Assets prices are based on their associated risks. In the low volatility regimes, risks of equities are stable. Asset prices therefore have to be priced with the particular regime in mind. Again, bearing in mind the changes in regimes, long-dated assets like equity derivatives should be staircased so that their prices vary according to market volatility regimes and subsequently change when prices recover or otherwise. For regulators, it is essential the economy uses capital properly. Risk allocation capital of firms should be tied to the regimes and therefore must be allowed to track the risks in the market and fall when volatility recedes. Lindquist (2004) proposed setting capital for especially banks to be sensitive to the risk in their assets. It will be prudent extending this proposal to cover all listed trading institutions to ensure they do not carry too much capital at any time than required.
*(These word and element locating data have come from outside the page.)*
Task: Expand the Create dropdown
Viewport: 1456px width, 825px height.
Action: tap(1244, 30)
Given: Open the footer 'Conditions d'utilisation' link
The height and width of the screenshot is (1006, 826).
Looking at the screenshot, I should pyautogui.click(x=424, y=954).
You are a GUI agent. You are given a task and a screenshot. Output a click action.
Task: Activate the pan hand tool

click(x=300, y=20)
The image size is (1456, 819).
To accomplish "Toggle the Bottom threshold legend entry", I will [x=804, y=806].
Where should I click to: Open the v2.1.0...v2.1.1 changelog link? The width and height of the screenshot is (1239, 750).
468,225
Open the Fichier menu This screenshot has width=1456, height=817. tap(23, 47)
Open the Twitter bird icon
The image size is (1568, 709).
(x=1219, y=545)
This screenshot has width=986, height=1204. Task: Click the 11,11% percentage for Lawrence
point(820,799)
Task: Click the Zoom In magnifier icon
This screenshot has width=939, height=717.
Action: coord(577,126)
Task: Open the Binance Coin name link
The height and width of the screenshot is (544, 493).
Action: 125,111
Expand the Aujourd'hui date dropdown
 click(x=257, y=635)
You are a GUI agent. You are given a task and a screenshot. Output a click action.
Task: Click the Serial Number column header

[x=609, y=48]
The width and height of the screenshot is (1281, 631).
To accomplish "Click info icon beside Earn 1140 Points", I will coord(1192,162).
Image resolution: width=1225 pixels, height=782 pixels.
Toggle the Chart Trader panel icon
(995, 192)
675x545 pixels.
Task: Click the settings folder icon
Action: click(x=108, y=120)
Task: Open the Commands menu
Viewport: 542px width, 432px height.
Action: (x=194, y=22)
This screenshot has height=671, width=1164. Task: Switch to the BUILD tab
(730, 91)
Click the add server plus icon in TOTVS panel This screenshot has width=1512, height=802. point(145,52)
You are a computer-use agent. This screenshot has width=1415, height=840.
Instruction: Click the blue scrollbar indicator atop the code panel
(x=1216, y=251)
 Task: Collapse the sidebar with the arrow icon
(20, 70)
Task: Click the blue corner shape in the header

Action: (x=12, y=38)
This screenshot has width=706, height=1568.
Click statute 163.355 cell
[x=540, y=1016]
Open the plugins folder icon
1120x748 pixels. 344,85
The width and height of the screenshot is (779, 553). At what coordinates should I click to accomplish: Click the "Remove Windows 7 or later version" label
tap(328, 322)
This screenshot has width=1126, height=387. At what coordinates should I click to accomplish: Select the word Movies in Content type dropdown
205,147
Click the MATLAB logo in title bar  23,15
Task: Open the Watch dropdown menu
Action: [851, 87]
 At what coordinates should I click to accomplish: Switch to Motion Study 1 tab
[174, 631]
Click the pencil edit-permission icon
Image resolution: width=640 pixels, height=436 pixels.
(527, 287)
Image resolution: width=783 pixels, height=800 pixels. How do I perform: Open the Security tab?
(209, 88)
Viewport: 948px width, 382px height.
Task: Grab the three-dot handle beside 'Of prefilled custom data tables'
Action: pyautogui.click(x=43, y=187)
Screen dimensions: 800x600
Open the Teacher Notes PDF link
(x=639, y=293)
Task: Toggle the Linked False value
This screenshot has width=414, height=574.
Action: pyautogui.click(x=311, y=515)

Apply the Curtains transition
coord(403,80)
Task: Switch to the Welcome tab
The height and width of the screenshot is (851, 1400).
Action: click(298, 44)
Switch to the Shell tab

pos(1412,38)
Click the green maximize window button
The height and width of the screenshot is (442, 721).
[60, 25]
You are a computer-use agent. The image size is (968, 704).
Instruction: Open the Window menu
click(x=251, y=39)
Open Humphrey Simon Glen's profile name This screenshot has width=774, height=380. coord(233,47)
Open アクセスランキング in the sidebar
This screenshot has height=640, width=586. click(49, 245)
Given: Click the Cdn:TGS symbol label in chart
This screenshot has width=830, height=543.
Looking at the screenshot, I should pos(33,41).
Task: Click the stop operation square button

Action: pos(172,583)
Volatility is one of the measures used to measure the risk associated with equity trading in financial markets and understanding the dynamics of how this evolved is essential. Equity markets are made up of changing regimes stemming from the underlying shocks in the economy. These changes, according to Ang and Timmermann (2012), influence the level of volatility of the returns. For investment, trading and risk management purposes, detecting the change points in these regimes is essential to investment strategy. Traders able to detect the market regimes are better positioned to manage their strategies to prevent exposure to excess volatility. For the sub-Saharan African frontier markets, switching behaviour as a result of change in macroeconomic policy, regulations to do with financial and capital markets or indeed development in the socio-political landscape present a huge challenge for investment managers. This work helps in the identification of the regimes to help optimize trading in line with the regimes.


The authors have not declared any conflict of interest.